La coronación de Isabel de Castilla

isabel catolica Cuando murió el rey Enrique, Isabel sabía que no tenía tiempo que perder. Se enteró de la fúnebre noticia antes de la noche del 12 de diciembre, ya rozando las Navidades. Aunque Fernando estaba en el reino vecino, la reina se vistió con prendas de sarga blanca para mantener regio luto.
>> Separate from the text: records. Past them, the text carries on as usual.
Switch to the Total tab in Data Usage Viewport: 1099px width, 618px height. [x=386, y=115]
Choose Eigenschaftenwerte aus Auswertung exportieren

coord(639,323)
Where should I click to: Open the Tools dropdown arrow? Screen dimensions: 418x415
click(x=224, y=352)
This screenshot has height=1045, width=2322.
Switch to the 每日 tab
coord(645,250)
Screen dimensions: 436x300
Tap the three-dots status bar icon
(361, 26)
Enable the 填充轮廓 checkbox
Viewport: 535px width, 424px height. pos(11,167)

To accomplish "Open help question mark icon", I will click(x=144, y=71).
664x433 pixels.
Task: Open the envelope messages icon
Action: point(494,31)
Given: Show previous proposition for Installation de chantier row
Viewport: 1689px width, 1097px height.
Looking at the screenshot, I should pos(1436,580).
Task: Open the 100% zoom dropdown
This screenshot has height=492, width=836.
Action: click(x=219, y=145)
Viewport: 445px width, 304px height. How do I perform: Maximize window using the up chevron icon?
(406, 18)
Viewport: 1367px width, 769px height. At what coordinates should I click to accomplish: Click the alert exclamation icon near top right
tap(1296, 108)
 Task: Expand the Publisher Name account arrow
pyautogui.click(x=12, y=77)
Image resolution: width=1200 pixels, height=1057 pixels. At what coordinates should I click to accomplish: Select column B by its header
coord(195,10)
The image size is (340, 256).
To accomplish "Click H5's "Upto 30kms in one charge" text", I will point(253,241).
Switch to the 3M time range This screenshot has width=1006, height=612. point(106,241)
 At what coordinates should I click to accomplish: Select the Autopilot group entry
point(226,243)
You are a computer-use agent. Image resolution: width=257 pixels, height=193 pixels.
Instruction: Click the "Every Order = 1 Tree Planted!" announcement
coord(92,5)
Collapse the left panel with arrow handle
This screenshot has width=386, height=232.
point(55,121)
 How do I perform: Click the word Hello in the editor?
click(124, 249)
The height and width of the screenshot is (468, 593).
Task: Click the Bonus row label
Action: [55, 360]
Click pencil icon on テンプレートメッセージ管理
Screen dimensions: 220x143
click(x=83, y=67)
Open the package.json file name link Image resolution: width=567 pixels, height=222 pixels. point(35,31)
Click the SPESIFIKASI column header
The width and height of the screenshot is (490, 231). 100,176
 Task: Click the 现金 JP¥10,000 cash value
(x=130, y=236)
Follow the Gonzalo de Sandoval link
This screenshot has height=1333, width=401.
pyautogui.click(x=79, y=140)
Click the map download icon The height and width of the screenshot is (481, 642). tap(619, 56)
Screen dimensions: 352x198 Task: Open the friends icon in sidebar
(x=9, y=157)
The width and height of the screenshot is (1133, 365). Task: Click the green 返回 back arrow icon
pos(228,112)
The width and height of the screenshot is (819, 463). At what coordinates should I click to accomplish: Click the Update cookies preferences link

Al amanecer, Isabel se dirigió a la iglesia de San Miguel en Segovia, adornada con estandartes negros, por sugerencia de sus consejeros.

Allí se celebró una excepcional misa de réquiem y quizá la consorte derramó lágrimas por el monarca fallecido, pero no lo sabemos. Después del oficio de difuntos en memoria de Enrique, la reina hizo su presencia engalanada con ropajes dorados y más cargada de joyas que en una ferretería, y subió a una plataforma que se asomaba a lo alto de la Plaza Mayor de la villa y bajo el retumbar de los tambores, el grito de las trompetas y los clarines, los heraldos proclamaron a Isabel como la reina de Castilla, de “legítimo esposo Fernando”. Iniciando una solemne procesión, la recién coronada regente desfiló precedida por su confidente Gutierre de Cárdenas, el portador de la espada real que sujetaba con las dos manos por la punta para que todos la vieran y temieran, pues simbolizaba la facultad de castigar implacablemente a los culpables y los hombres de mal. Las familias castellanas reaccionarían ante todo ello, pero todavía es muy pronto. Isabel tenía todo un reino que domar.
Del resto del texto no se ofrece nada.